The days of the male dancer were being observed in Washington this past week, not just at the Kennedy Center but also at the YWCA, where John Hearn starred in six of the seven works presented by the Arlington Ballet.

No, Hearn is not a Nureyev in the making, but as an amateur he's a phenomenon nevertheless.

He marshaled 14 women in "Complex Simplicity," a parade of classroom steps in tastefully basic combinations. He partnered, progressively, one woman, then two and finally four in "Adage de Deux Plus . . ." and danced in four taxing duets. All this he accomplished without sagging, becoming winded or even sweating excessively.

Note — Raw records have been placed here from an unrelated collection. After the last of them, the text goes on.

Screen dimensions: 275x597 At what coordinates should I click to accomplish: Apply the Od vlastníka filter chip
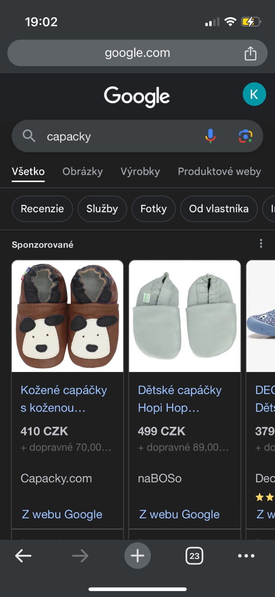219,209
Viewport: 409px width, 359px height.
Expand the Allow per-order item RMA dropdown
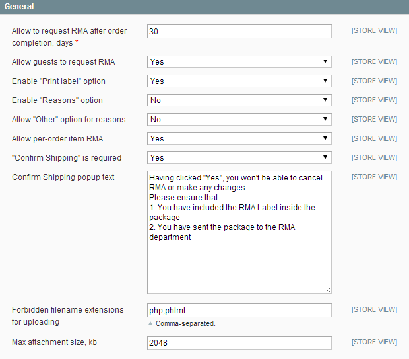[239, 139]
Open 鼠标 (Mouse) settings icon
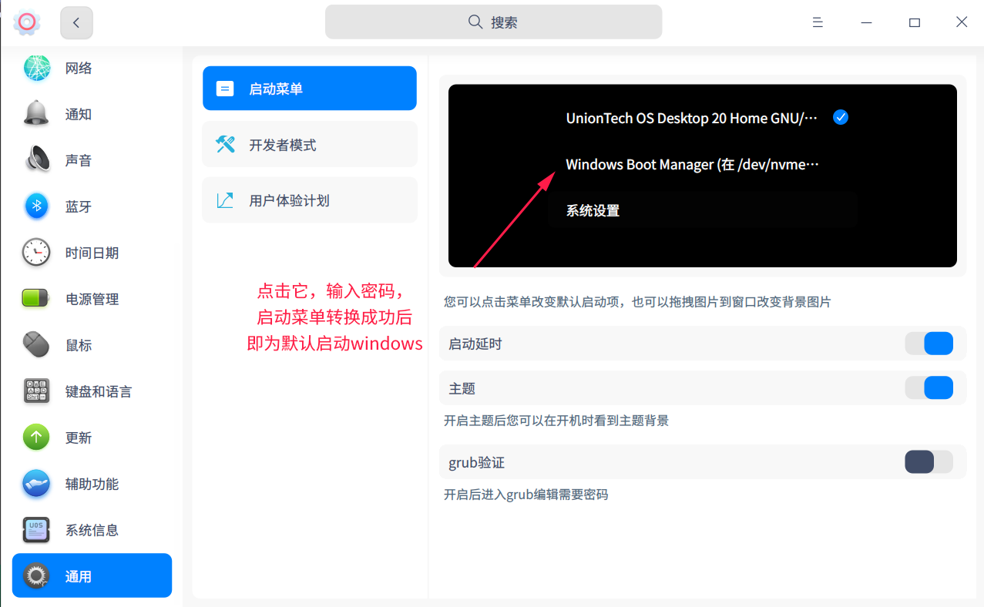 coord(36,345)
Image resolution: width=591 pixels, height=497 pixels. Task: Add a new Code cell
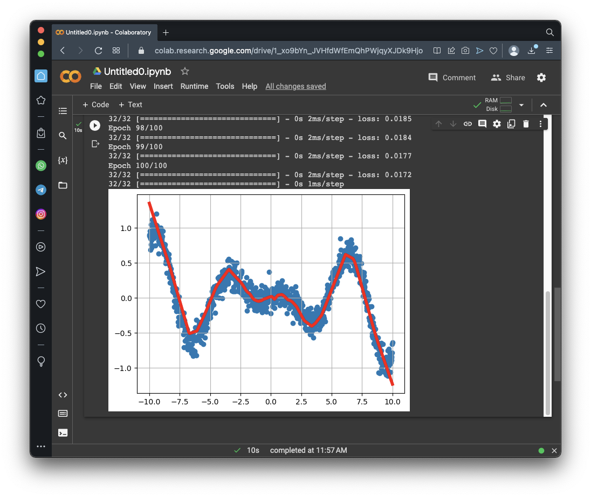pos(95,105)
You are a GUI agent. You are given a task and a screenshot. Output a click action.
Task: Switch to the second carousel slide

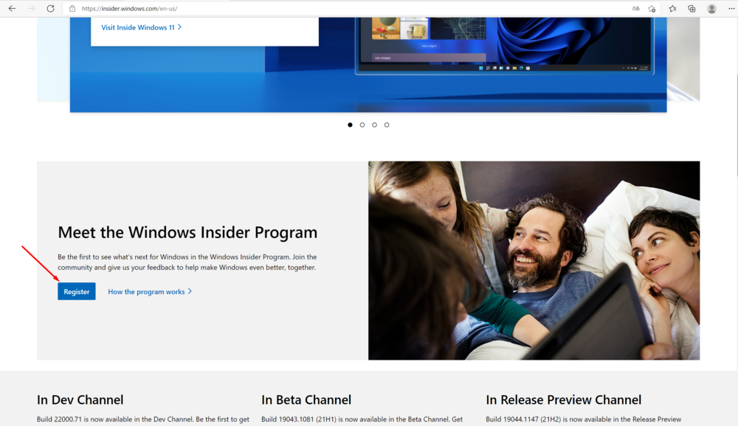[x=362, y=125]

Short and solidly built, with a heroic chest, his strengths are turning and lifting. In the "Adage" piece he simultaneously held two women perfectly parallel to the ground, one tucked under his arm and the other hoisted to shoulder height. In two classics, the "Corsaire" and "Don Quixote" duos, he not only managed effortless arm-length lifts with Rebecca Yang, but in partnering this charming young dancer his phrasing was musical. In solos, he took off into the air with gusto although he landed without enough rebound. The major weaknesses in Hearn's dancing are insufficient turnout at the hips and stretch of the legs.

Hearn's stage presence is an asset. A closely cropped military haircut and a tattoo on the left biceps are not ostentatious (he is a security police sergeant at Andrews Air Force Base). This dancer's manners are modest yet virile.

The level of the Arlington Ballet's women ranged from student to professional apprentice. They are cleanly trained. Yang has a fine carriage and fresh lilt. The choreography for the new pieces as well as the arrangement of the Russian classics was by Elan Diehl Cooper. She works academically, in discrete units of movement, yet the results are fluent.